A new report is currently making headlines in Europe concerning European intelligence services using information obtained through torture to combat terrorism.
Yesterday, Human Rights Watch published a report that criticized British, French and German intelligence agencies for using information obtained by their counterparts in countries that practice torture, such as Algeria, Jordan, or the United Arab Emirates. I only have had time to skim through the report, available here, but it looks like an interesting report recalling current international law on torture, and raising the legal, practical and moral questions of governments using intelligence obtained through torture in the fight against terrorism, with interesting bits on the “ticking-bomb scenario” and the “no-questions asked” approach adopted by European intelligence agencies.
This raises several issues for the European countries singled out. First of all, politically speaking, the United States’ have been heavily criticized for its policy of extraordinary renditions and transfers of prisoners towards countries that practice torture in order to obtain information, not to mention whatever happens in Guantanamo Bay and Bagram Air Base. That European countries, so far having been spared these kind of accusations, are now found to be also guilty of profiting from torture-obtained intelligence is more than just embarrassing.
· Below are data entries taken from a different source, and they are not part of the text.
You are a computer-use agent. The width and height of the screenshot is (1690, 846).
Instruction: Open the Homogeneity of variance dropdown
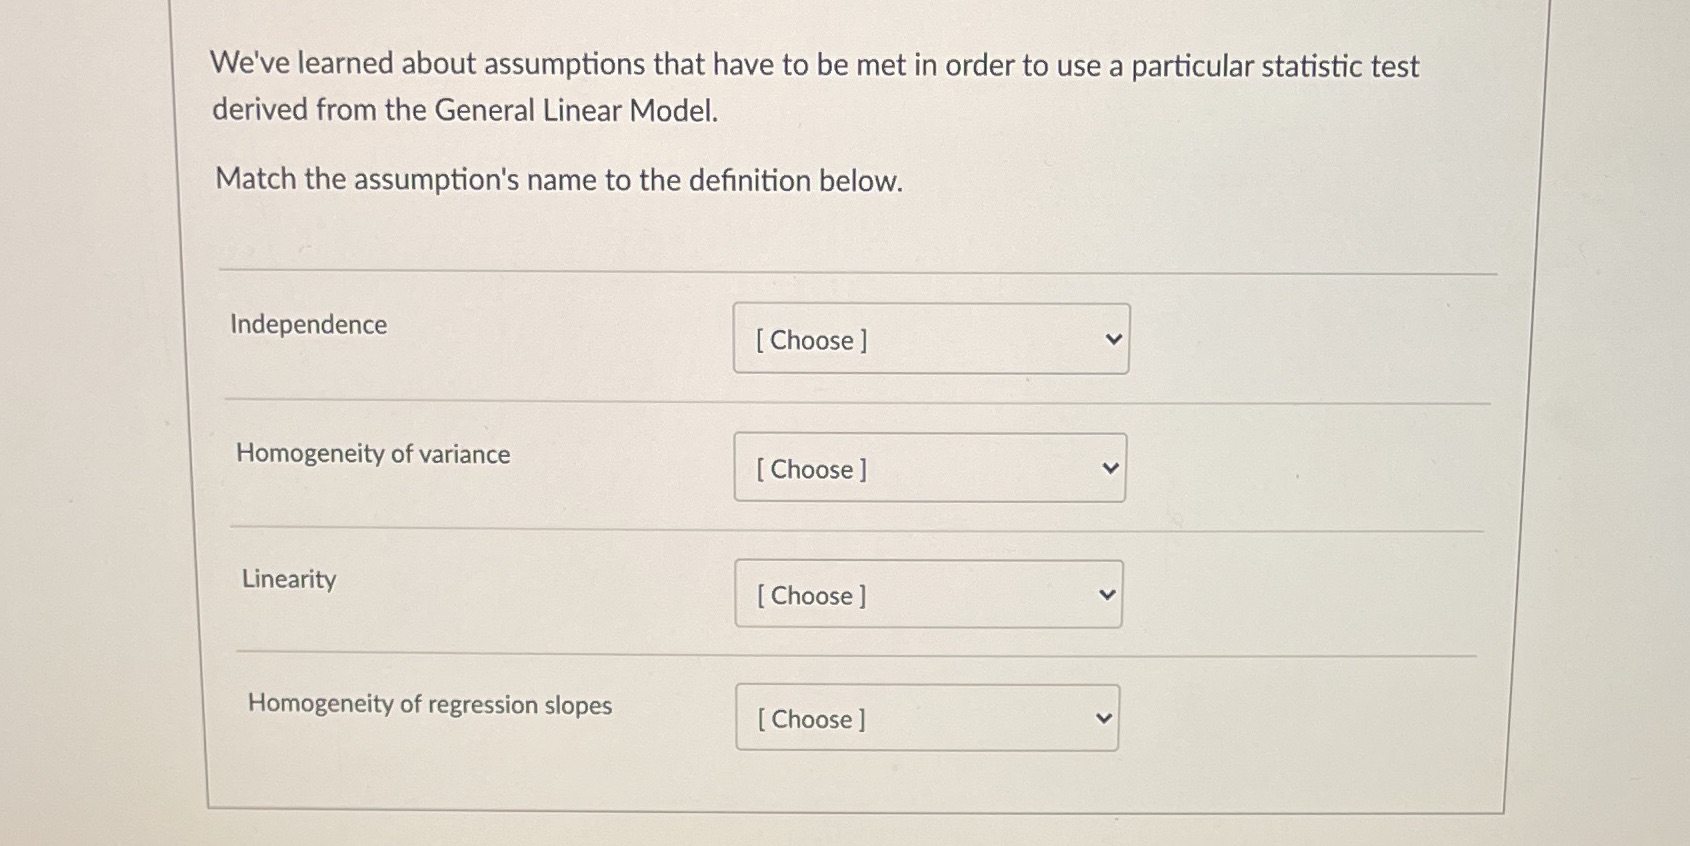click(929, 468)
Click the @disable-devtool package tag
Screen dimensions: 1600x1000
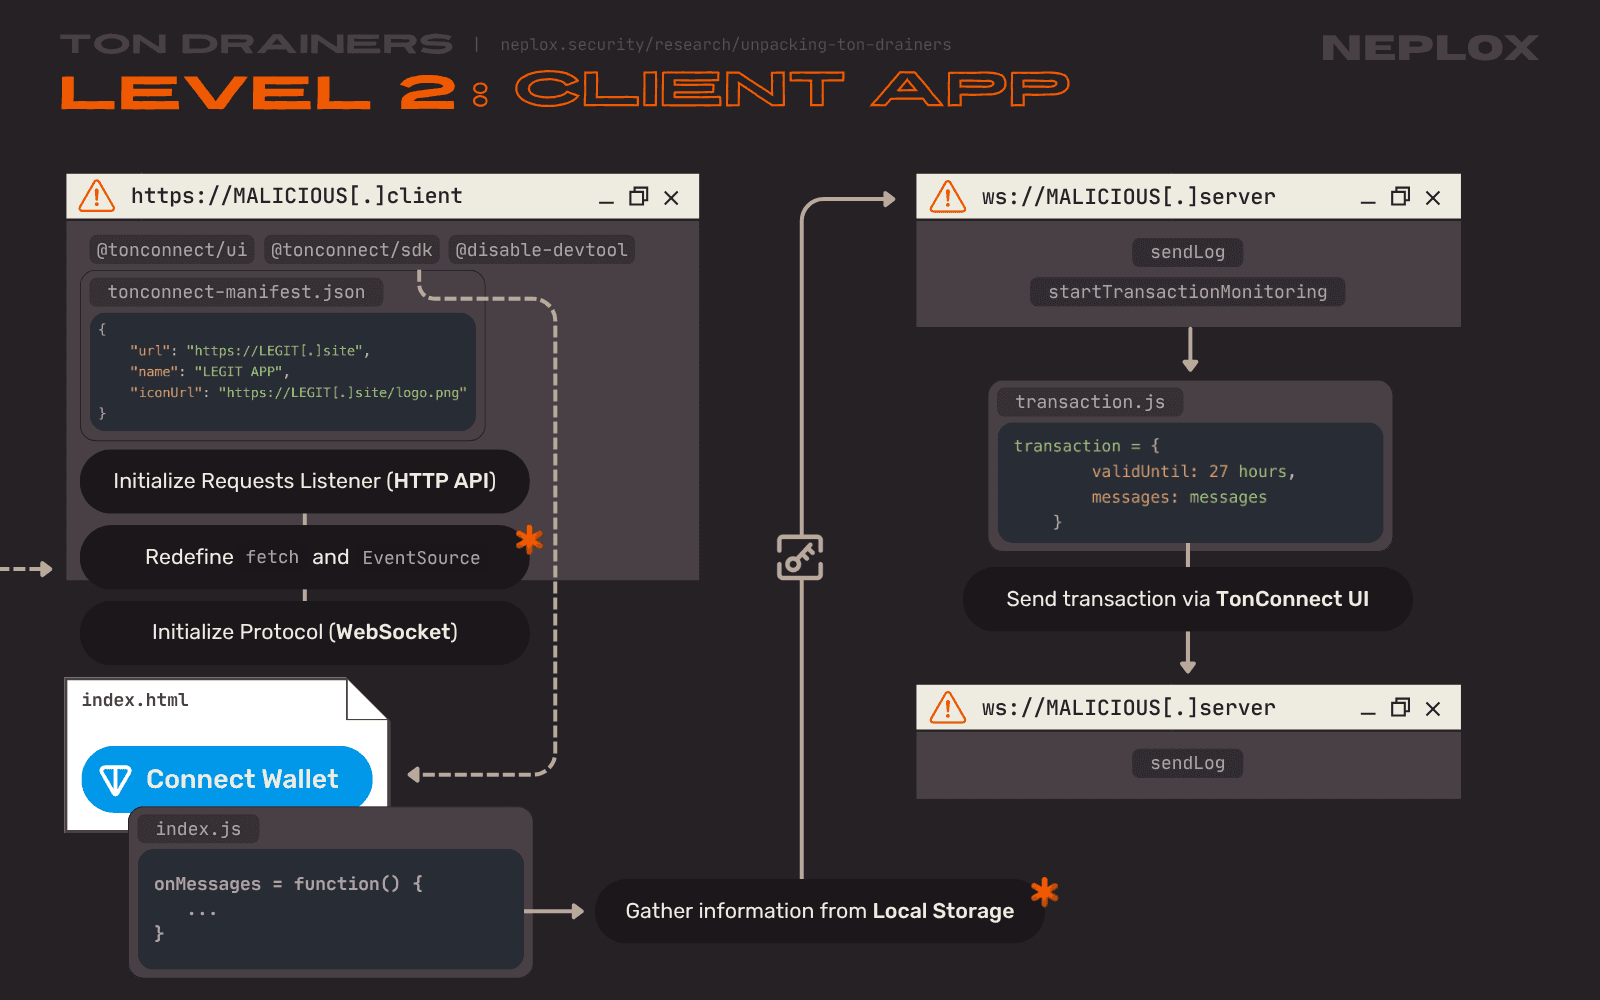541,250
From a legal point of view, it raises the issue of the respect of these countries of their obligations under the 1984 Convention Against Torture and Other Cruel, Inhuman or Degrading Treatment or Punishment (CoT). Article 15 of that Convention in particular states that:
Each State Party shall ensure that any statement which is established to have been made as a result of torture shall not be invoked as evidence in any proceedings, except against a person accused of torture as evidence that the statement was made.
The HRW Report does recognize that the CoT is silent on the use of torture evidence as the basis for decisions by the executive branch and its agencies (p. 12). But its argues – in my opinion, quite accurately – that the narrow interpretation of article 15 that allows for intelligence services and law enforcement authorities to “use foreign torture information for operational purposes (…) misrepresents the letter and the spirit of the Convention Against Torture,” pointing out that it goes against the ergo omnes obligations concerning the eradication of torture which is the main purpose of the CoT.
And to keep things interesting, recently elected British Prime Minister David Cameron has just announced that he agreed to the creation of an inquiry on the alleged complicity of British agents in the torture of suspected terrorists.
Torture and the fight against terrorism is a delicate subject. How far are our societies ready to go to guarantee our security? Or, reversely, how much are we ready to sacrifice in the name of our principles? There is no easy answer, but it looks as if the HRW Report is an interesting and well-researched contribution to the debate concerning the methods used in combating international terrorism. The result of the British inquiry will be interesting to follow, and one could hope that France and Germany will both follow suit.